The third day of the trip held many more positive experiences. While we spent some time cleaning the camp and went to pick up Sam from the Jackson Hole airport, on our way back, we saw a female moose grazing near the entrance of the campground.
Joey and I grabbed our gear and ran over to the entrance to grab some photographs of the beast. She was calm and kept her distance. Thankfully, she didn’t seem to be a mother, which meant that there were no cubs to protect and no male to attack. She was just doing her thing eating some leaves.
I shot an excessive number of images of the moose. It’s quite funny to me how a landscape photographer who only shoots two or three photos of one scene and call it a day can end up shooting hundreds of photographs of one animal within twenty minutes.
I was using my 70-200 with a 2x extender on it, bringing the f-stop down to f/8 at its largest.
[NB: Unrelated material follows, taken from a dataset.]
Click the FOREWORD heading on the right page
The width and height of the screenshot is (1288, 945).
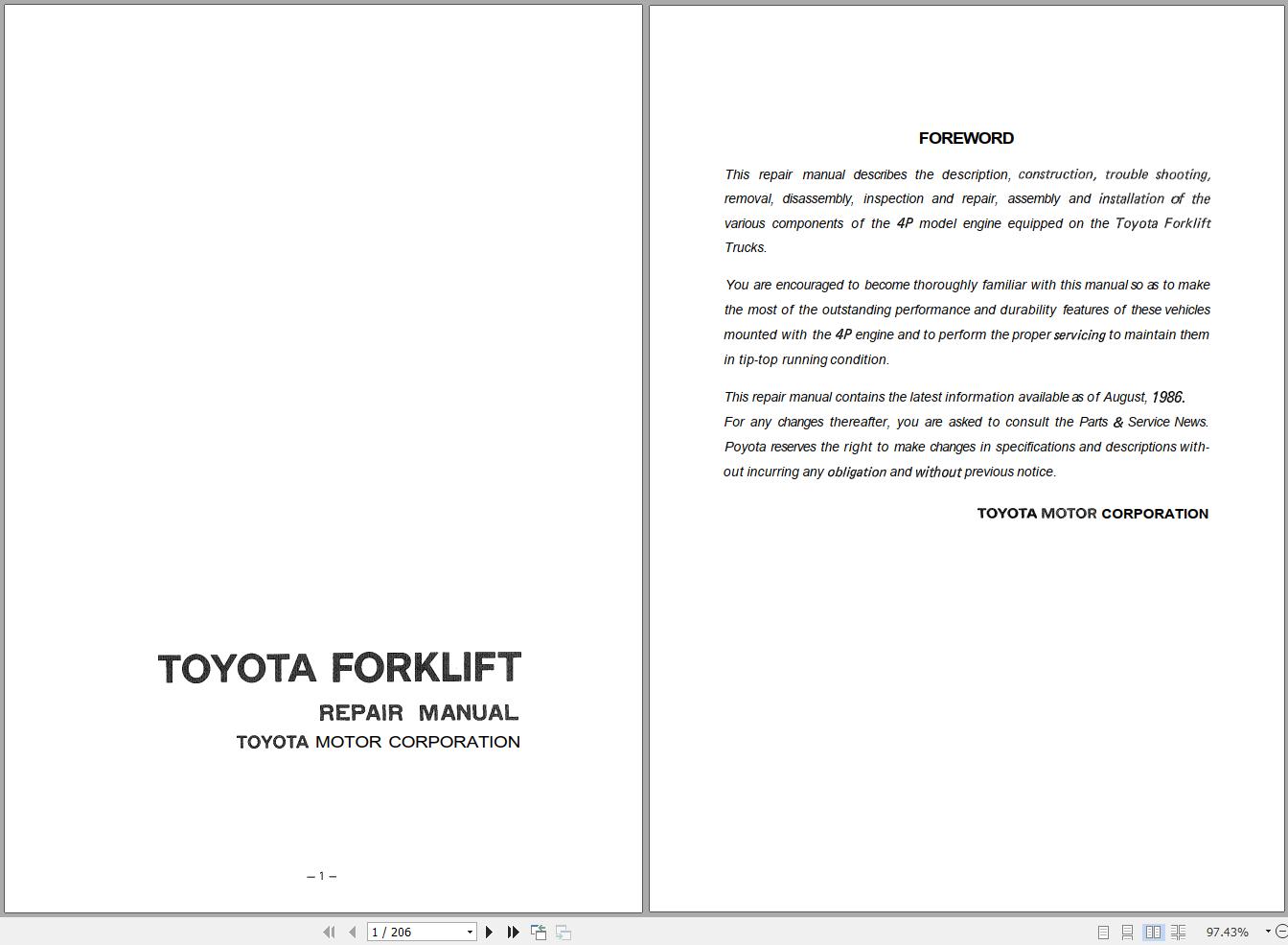pos(966,138)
While that may seem non-ideal for wildlife photography, f/8 is actually quite suitable for daylight wildlife photography. The depth of field is quite pleasing at the distance I was from my subject, and kept all of her face in focus while blurring out the background nicely.
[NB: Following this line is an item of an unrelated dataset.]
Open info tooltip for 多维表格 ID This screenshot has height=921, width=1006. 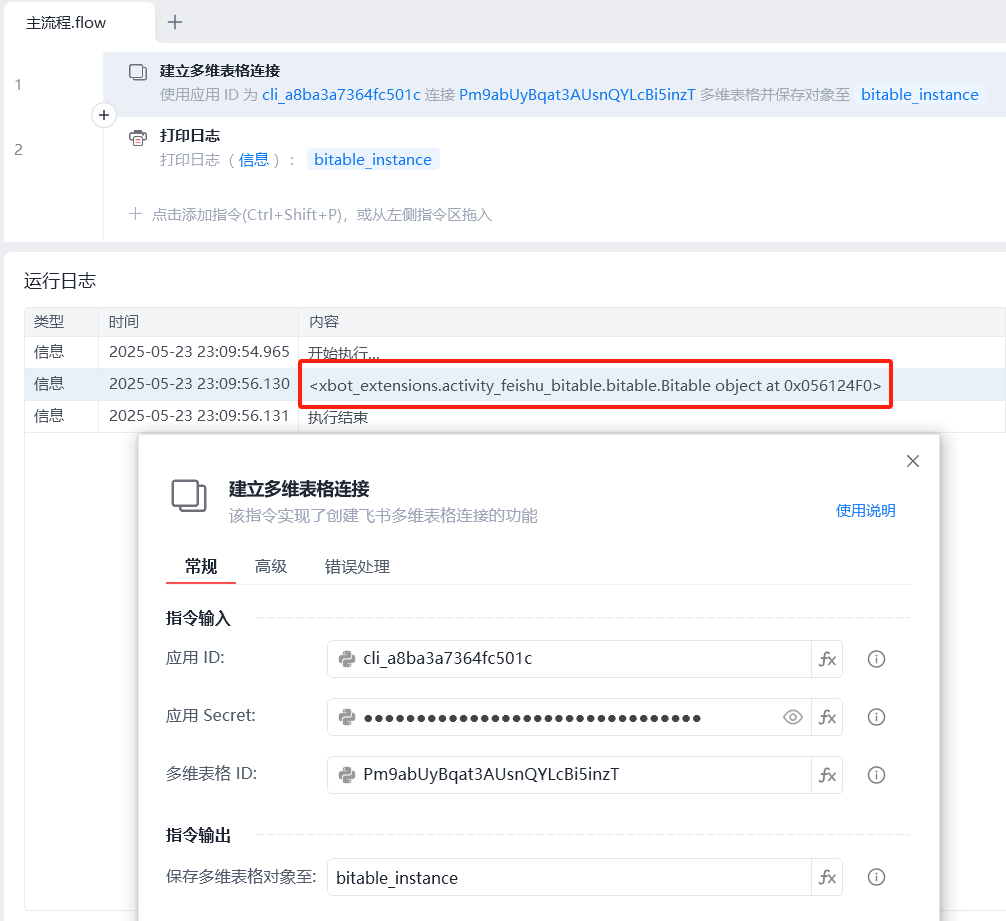(x=877, y=775)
While I have this extremely positive experience shooting this beautiful moose, I can’t help but feel that this doesn’t represent me. I’m not a wildlife photographer, and I don’t think I ever will be. I enjoyed every second of this experience, and those later wildlife encounters to come in the trip. I just can’t see myself represented in these images, and that’s why this particular photograph didn’t make the cut.
The lesson I learned from this image wasn’t technical or formal. It was more personal.
Take the opportunities to photograph what you aren’t used to. You will always get something out of it, even if you don’t end up using the images. But after the shoot is done, and you’ve edited the images, really consider what the images say about you as an artist, and if they resonate with your artistic philosophy, present them to the world proudly.